Idaho Reclaims Review of Health Premium Rate Increases from Feds

The Idaho Governor has issued a waiver to the Idaho Department of Insurance, allowing it to comply with the Affordable Care Act despite his previous executive order stopping the Act's implementation; subsequently, federal officials have approved the state's request to resume its own rate review process.
The Associated Press is reporting that Idaho has reversed the federal takeover of health insurance rate increase reviews in the state.

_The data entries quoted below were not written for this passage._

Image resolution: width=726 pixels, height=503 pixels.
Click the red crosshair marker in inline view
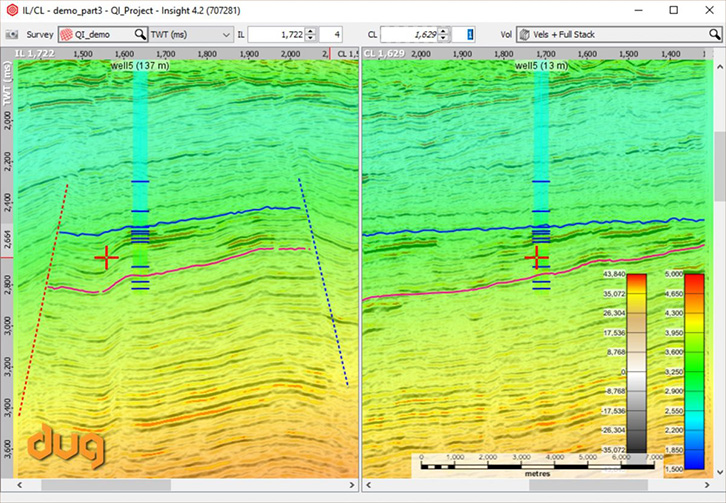tap(106, 258)
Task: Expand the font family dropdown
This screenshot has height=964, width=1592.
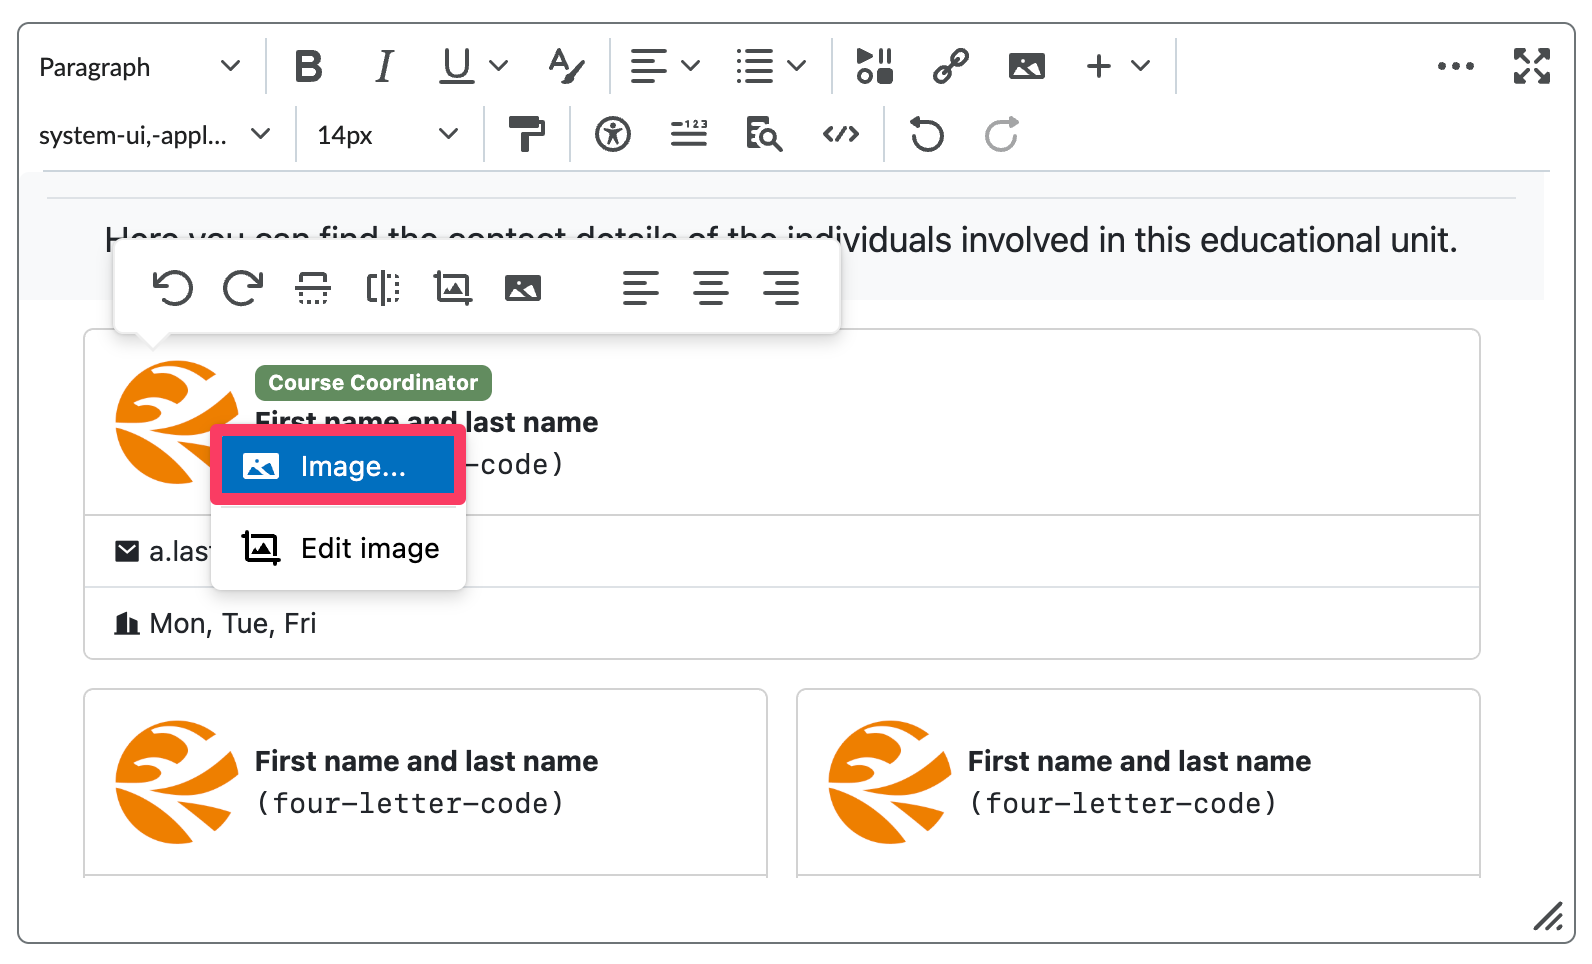Action: click(154, 135)
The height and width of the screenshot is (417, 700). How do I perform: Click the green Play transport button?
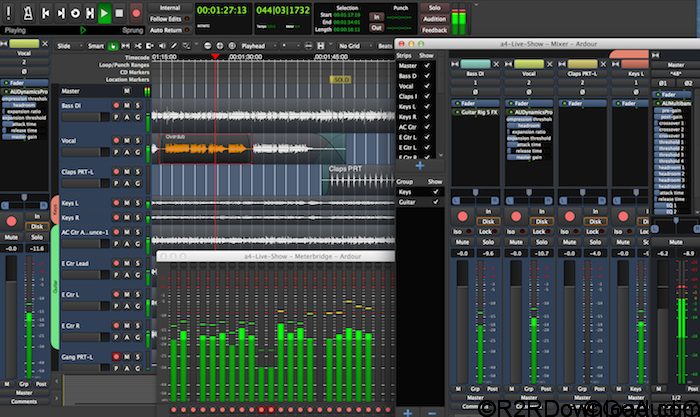tap(105, 13)
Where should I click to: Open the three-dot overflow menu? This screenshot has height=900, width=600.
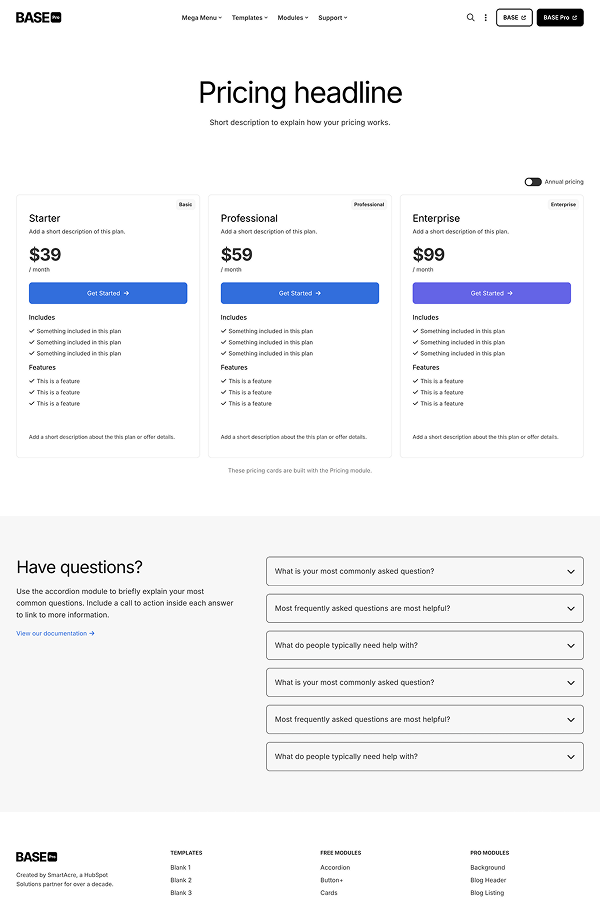click(486, 17)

Federal officials stepped forward to assume rate review of health insurance premium rate increases earlier this year
Earlier this year, Idaho Governor C.L. "Butch" Otter issued an executive order prohibiting the implementation in the state of the Patient Protection and Affordable Care Act, also known as "Obamacare," as well as the laws and regulations associated with federal healthcare reform. As a result of that executive order, federal officials indicated that they would usurp rate review of health insurance premium increases of ten percent (10%) or more by private insurance companies in Idaho as authorized by the Affordable Care Act.

From the Associated Press article:
The Idaho Statesman reports ( the state Department of Insurance was already was reviewing some health plan rates filed by insurance companies, as part of its regular procedures, but the executive order Otter issued in late April had made it impossible for the Idaho Department of Insurance to meet new standards under the federal health care law.
The Associated Press indicates that Governor Otter has now issued a waiver allowing the Idaho Department of Insurance to comply with the provisions of the Affordable Care Act, thereby preventing the federal takeover.

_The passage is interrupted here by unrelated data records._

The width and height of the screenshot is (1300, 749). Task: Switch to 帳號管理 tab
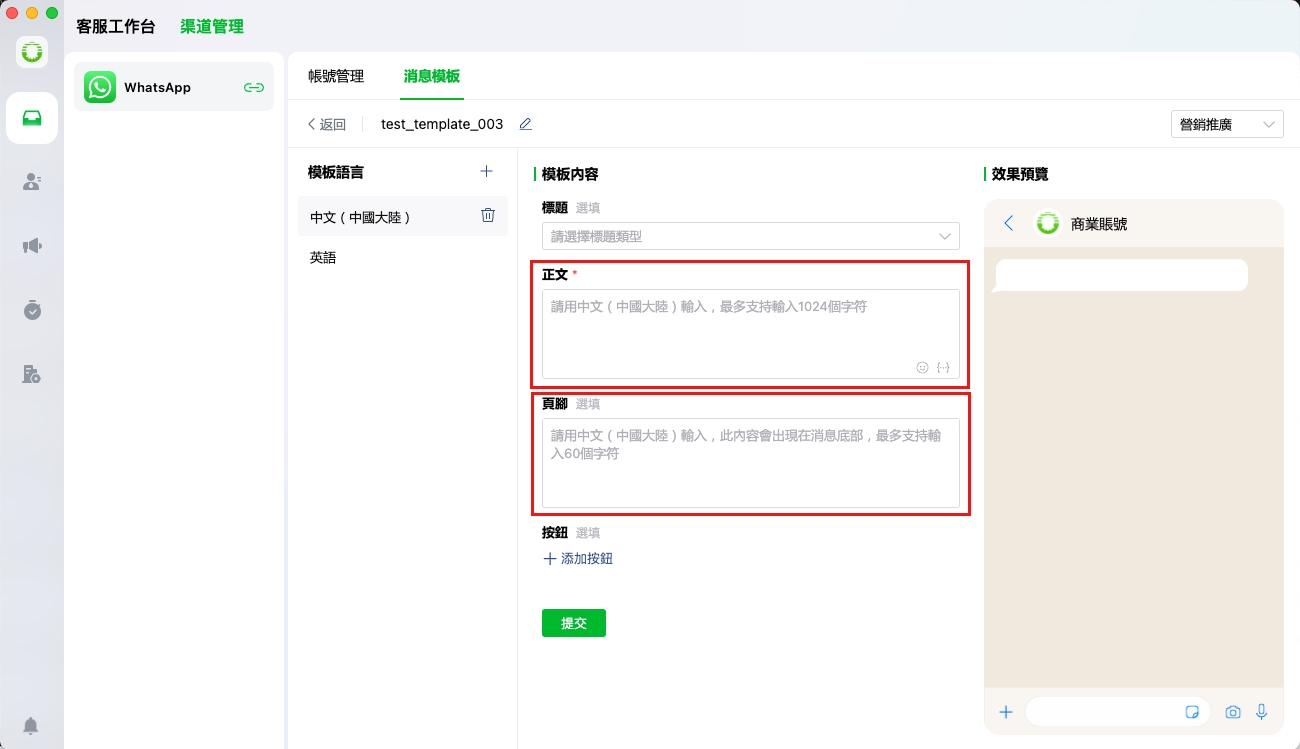(336, 76)
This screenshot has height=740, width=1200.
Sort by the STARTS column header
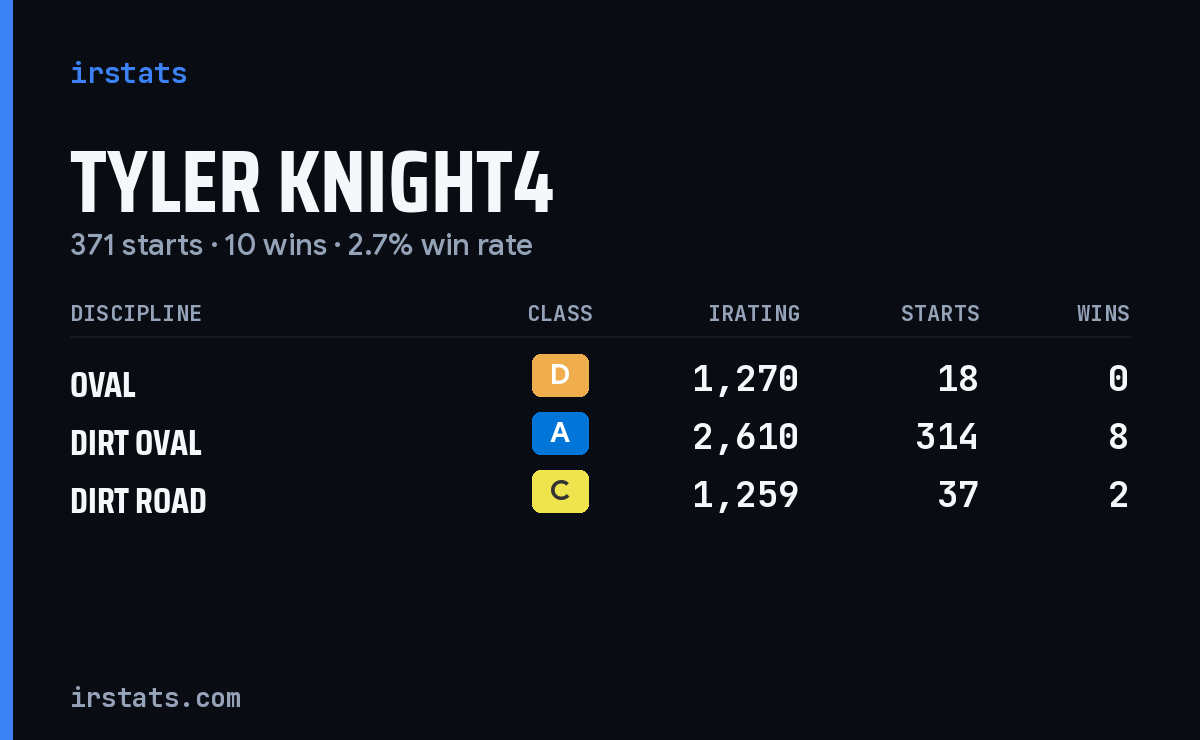point(940,314)
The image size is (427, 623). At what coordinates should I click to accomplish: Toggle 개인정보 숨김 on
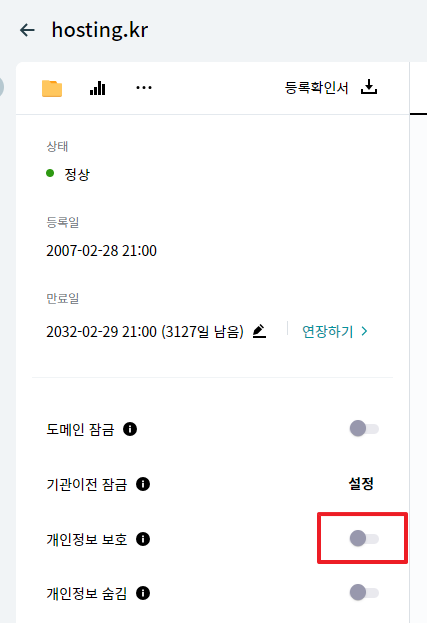[x=364, y=593]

The Director of the Idaho Department of Insurance, Bill Deal, indicated that the Department established a premium reporting and review process according to the Affordable Care Act after Governor Otter issued the waiver.

Subsequently, the federal Center for Consumer Information and Insurance Oversight granted the state's request to operate its premium reporting and review process in lieu of federal oversight.

Read the full article:


  1. It's a little amusing and curious to see how quickly the governor backtracked on his order when the feds took over the ability to review premium increases. To some degree, this quick decision begs the question why?

  2. This post will really make you wonder what's the reason behind the instant increase of health insurance premium these past years. Could the new standard of health policy be the reason behind this?